The alphabet learns that change is not as easy as ABC

The Company Formerly known as Google is still looking to become a corporation. But all in all, it’s a world-changing cash machine.


Subscribe Friday is our attempt to put news into context. Once a week, we’ll call out a recent headline, provide updates and explain why it’s important.Previously, i / o, Google’s massive annual developer conference, provided one of the very few opportunities for fans of the company – and reporters to cover it – uncovering CEO Larry Page is shy in public. In 2013, he answered audience questions for over an hour, and at the end of 2015, he showed up at an absent press conference and patiently mingled with the scribes. . As of 2016, no Page was found at i / o, even though it was hosted across the street from the Google campus. But then, in 2016, Page was no longer the CEO of Google. Instead, he is the leader of a so-called parent company Alphabet, a corporate reorganization in which Page still controls, but grants a degree of autonomy to the leaders of its various divisions, who currently take on the CEO title. At the annual i / o press conference, Page’s successor is Google’s CEO, Sundar Pichai, who is surrounded by a crowd of reporters.


Back as Google CEO, Larry Page spoke at i / o in 2013. (Justin Sullivan / Getty Images) The department that’s still called Google is still strong, but it’s not Alphabet. It is only part of it. But that’s the part where most people interact with search, Android, Gmail, and even data centers. New companies – Google Ventures (now GV), Verily, Fiber, Calico, Sidewalk, Nest, Google Capital and Jigsaw (formerly Google Ideas) – are structured as entities, but for income purposes. All are put together in a category called “Other Bets.”

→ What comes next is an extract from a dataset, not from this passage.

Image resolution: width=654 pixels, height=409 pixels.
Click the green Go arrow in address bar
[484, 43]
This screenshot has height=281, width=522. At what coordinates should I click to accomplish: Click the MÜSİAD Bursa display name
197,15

How it all works together is a mystery. A year after testing, there is still some confusion about how the Company Formerly known as Google actually works. Alphabet also appears to be experiencing a level of chaos, spurred by a number of recent departures, including both CEOs.

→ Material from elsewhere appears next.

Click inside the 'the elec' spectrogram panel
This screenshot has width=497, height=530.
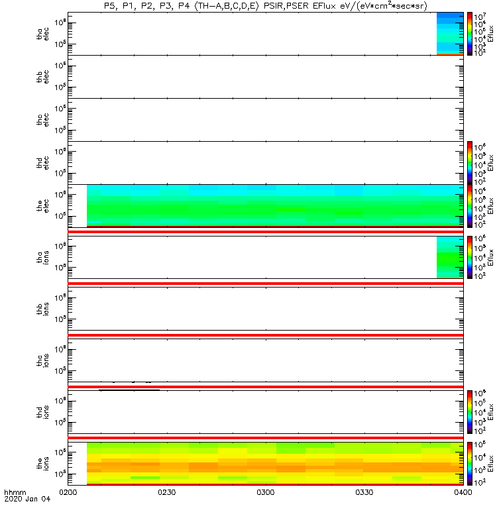265,207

Its centerpiece is still Larry Page. He did not answer any questions. Too bad – because Alphabet is still feeding them.

The site’s blog post a year ago announced about Alphabet shocking not only some of Google’s closest followers but also many of Google’s top employees. Months in the making, the plan to move Google from a single business to a hydraulic-structured parent company was set up by a very small group of executives, operating at a covert level. unusual even for ordinary corporate secrets. The Google press staff cannot provide much of the details, not because they are not allowed to go beyond the Page’s claims, but because a bunch of details have yet to be resolved. (For example, the PR folks themselves aren’t sure whether from then on they’ll report to an Alphabet head of communications or to the CEO of the department they work for. After a few seconds. weeks, Alphabet has determined this).

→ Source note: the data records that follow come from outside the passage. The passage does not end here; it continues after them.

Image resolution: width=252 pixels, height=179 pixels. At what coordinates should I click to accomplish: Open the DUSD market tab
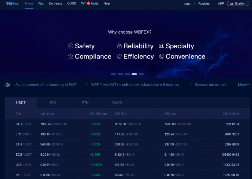click(x=117, y=103)
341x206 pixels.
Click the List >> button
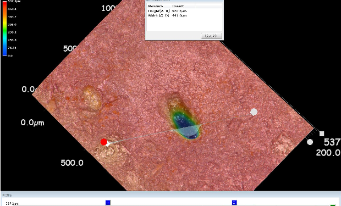click(212, 36)
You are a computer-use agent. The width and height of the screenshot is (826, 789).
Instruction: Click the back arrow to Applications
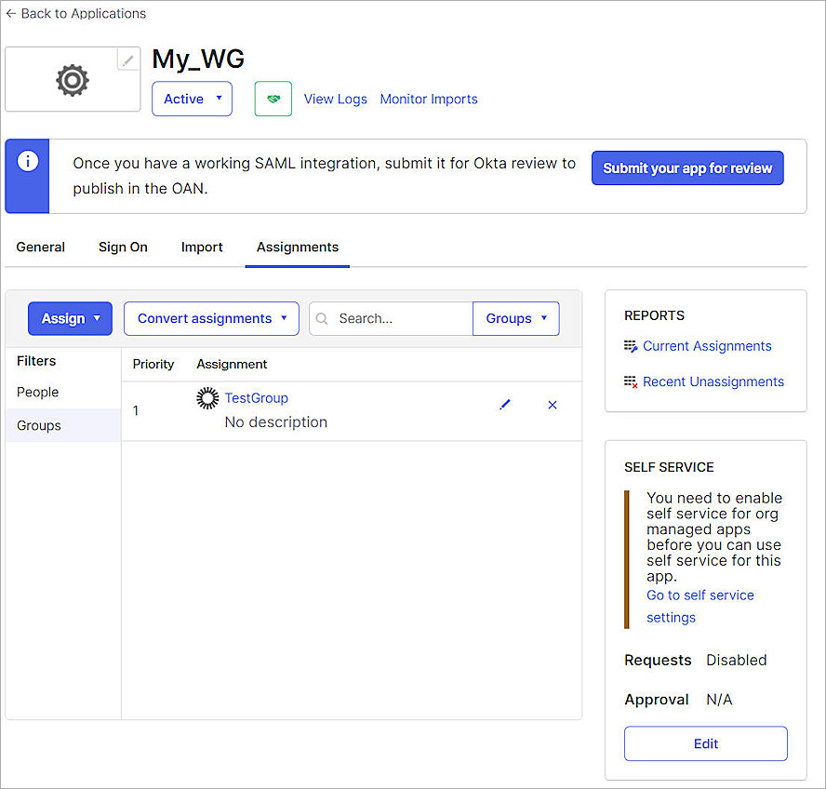tap(13, 13)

Self-explanatory page in his blog post That a big reason for that change is empowering the head of the division, now the CEO. “Alphabet is about thriving businesses through strong and independent leaders,” he wrote. This seemed like a transformation – when Page himself became the CEO of Google in 2011, he took steps to get the leaders (known as L-team) to work. together, even to the point of sharing a physical space in the afternoons. The speculation that the transition comes in is partly because Page fears that if the L team members cannot run their own operations, they will go elsewhere.